◆ STATED TASK:
Swap "slider handle" for "slider knob" in the lines running from the one containing "Click the Architects" through the one containing "pyautogui.click(x=718, y=227)", both included. Return only those lines, with everything else left as it is.

---------- RECORD SET

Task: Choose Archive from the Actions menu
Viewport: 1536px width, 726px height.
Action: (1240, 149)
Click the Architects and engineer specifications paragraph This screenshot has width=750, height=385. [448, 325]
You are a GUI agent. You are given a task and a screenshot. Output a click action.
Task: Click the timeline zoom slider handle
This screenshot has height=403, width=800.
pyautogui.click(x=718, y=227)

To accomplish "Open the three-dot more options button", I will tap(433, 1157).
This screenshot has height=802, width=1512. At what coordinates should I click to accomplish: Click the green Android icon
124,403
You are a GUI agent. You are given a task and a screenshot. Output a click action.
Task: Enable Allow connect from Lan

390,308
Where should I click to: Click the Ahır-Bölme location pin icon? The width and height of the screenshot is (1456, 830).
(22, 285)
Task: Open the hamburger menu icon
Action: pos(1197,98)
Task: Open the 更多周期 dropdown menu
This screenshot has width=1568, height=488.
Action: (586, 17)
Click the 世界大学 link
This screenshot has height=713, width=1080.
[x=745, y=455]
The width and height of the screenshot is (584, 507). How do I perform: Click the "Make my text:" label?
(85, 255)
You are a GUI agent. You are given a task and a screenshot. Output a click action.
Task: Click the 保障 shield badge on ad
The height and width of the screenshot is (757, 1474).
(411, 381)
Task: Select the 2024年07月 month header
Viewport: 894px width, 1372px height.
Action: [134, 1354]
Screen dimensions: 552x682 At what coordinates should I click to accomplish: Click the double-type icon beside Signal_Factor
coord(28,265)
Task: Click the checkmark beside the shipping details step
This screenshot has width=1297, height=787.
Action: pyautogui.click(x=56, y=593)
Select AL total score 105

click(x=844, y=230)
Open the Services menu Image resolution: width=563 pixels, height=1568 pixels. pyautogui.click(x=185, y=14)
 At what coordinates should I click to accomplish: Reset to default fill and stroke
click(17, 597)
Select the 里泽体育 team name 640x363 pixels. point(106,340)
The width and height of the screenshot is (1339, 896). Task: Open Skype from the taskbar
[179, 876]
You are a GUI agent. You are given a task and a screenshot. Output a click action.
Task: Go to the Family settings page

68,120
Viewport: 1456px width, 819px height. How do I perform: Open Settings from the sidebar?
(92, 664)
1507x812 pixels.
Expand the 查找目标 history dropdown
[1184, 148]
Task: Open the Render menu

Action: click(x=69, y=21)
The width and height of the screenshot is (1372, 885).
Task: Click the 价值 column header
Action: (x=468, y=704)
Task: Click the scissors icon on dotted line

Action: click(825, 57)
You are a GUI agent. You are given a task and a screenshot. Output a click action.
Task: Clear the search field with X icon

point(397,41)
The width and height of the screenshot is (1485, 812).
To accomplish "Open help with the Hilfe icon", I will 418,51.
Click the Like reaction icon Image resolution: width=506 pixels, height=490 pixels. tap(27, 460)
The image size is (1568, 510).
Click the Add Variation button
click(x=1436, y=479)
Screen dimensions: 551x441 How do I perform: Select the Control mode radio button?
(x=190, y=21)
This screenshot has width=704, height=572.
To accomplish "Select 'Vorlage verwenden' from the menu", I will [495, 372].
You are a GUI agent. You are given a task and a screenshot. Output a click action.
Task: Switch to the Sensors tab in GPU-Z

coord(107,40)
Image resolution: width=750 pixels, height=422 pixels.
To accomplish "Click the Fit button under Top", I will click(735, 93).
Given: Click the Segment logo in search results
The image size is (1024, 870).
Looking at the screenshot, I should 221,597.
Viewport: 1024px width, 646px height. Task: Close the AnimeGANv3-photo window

--------------------

◆ FINAL RESULT:
Click the Architects and engineer specifications paragraph This screenshot has width=750, height=385. [448, 325]
You are a GUI agent. You are given a task and a screenshot. Output a click action.
Task: Click the timeline zoom slider knob
This screenshot has height=403, width=800.
pyautogui.click(x=718, y=227)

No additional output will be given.